§ ESTRATTO FORNITO
------------------------

Prima che i social prendessero il sopravvento sulle nostre vite poteva capitare, a ognuno di noi, di guardare un film, un evento, uno spot, che ci piaceva in modo particolare o viceversa che provocava un grande fastidio. A volte tale fastidio rimaneva un fatto intimo, perché tu sapevi che della tua opinione non richiesta generalmente se ne sbattevano le balle anche gli amici più intimi.
Poi sono arrivati i social ed è cambiato tutto.
Se ad aprire per la prima volta i social fosse un individuo che arriva dal passato questi potrebbe pensare che la nostra società è notevolmente impegnata sui temi politici e sociali, giacché ogni evento, anche il più stupido, viene attentamente analizzato e le discussioni intorno ad esso sono spesso accese, direi quasi violente nella forma.
Ma poi lo stesso individuo si accorgerebbe che le cose non stanno esattamente così, perché se ci si può indignare con la stessa ferocia per un film su Barbie, un incidente aereo con vittime, il massacro di civili in una guerra e sullo spot di una pesca al supermercato, evidentemente ci troviamo davanti a un problema bello grosso.

------------------------

§ DETTAGLI DEL COMPITO
Secondo l'estratto fornito sui social, per quali quattro cose ci si può indignare con la stessa ferocia?

§ DATI MOSTRATI
------------------------

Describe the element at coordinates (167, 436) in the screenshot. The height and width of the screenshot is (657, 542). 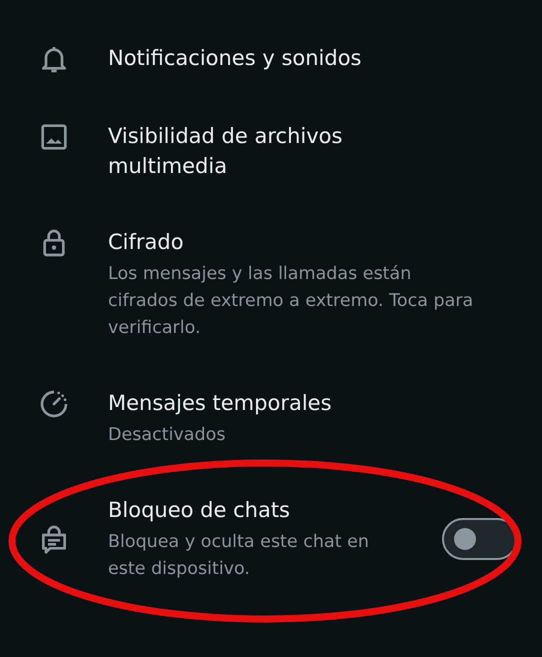
I see `setting-description: Desactivados` at that location.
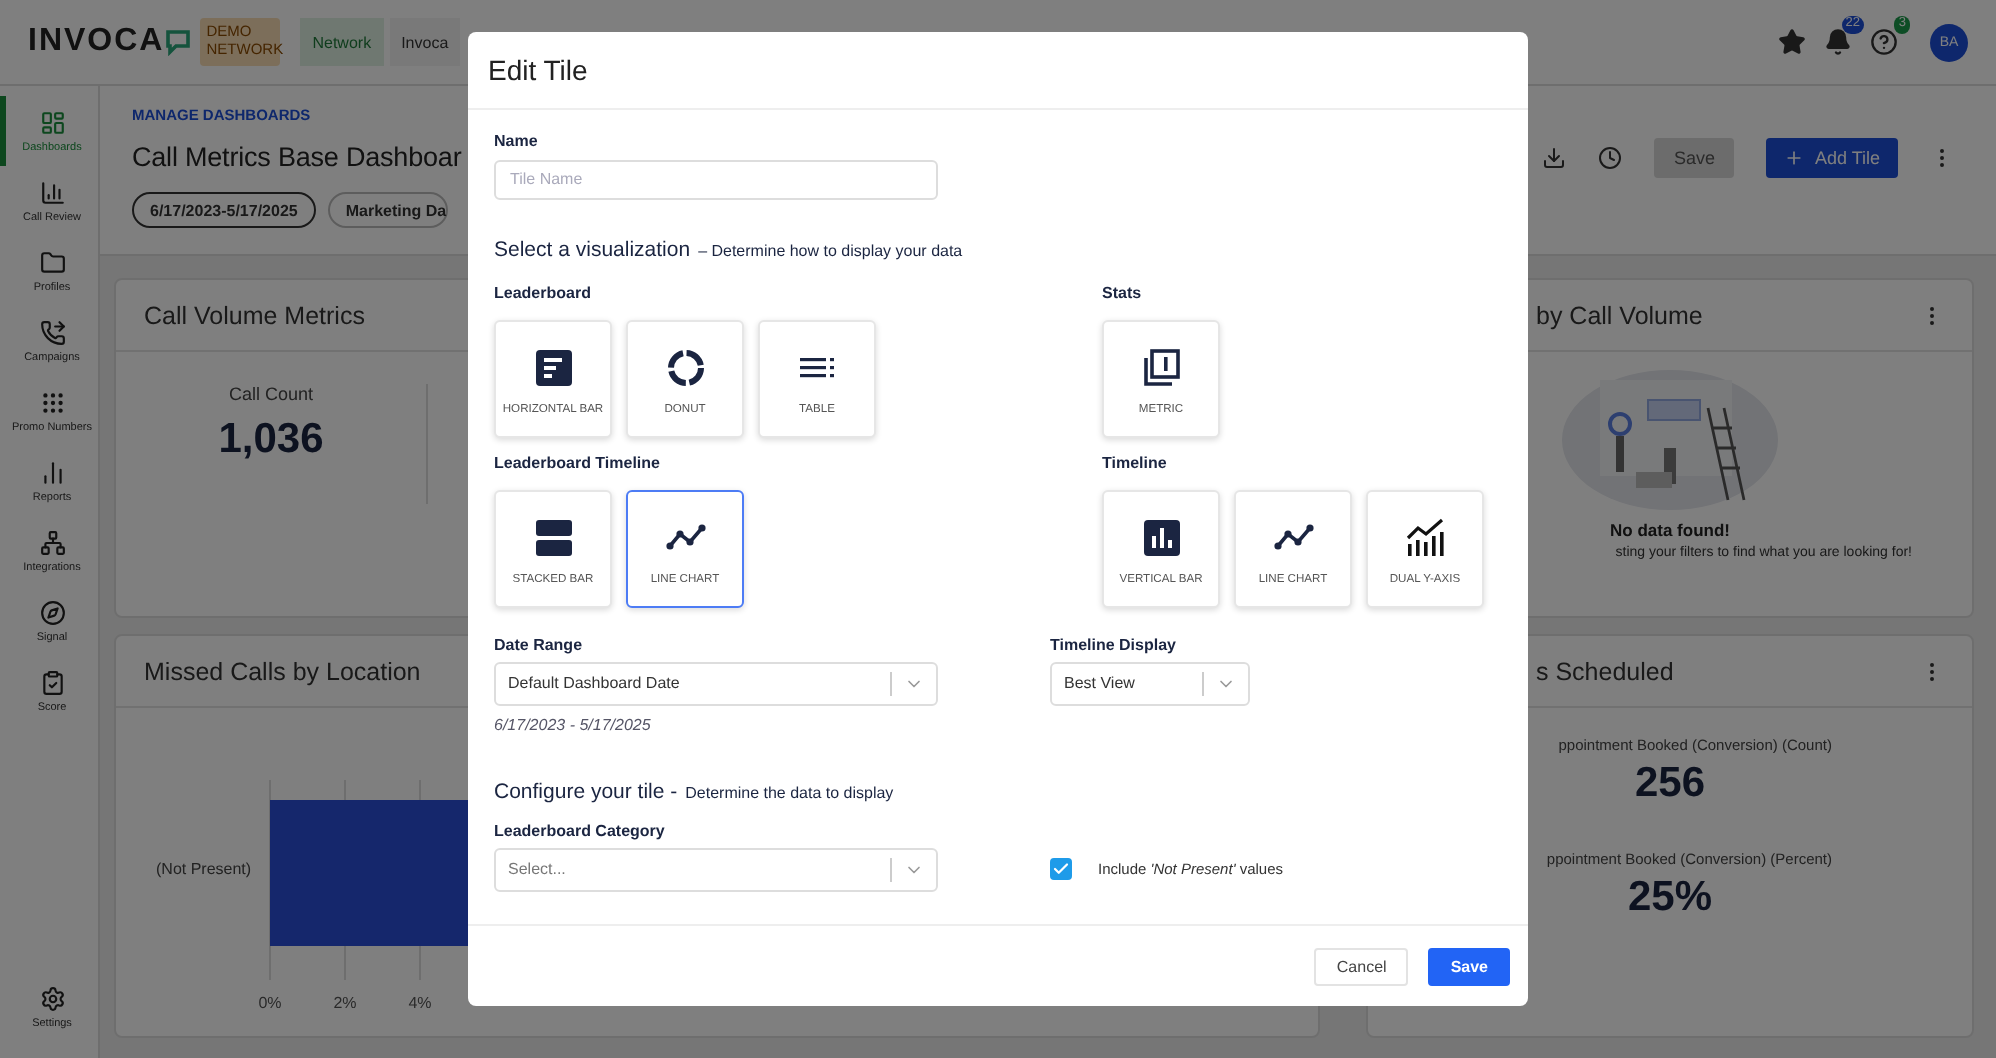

------------------------

§ SOLUZIONE
Per un film su Barbie, un incidente aereo con vittime, il massacro di civili in una guerra e lo spot di una pesca al supermercato.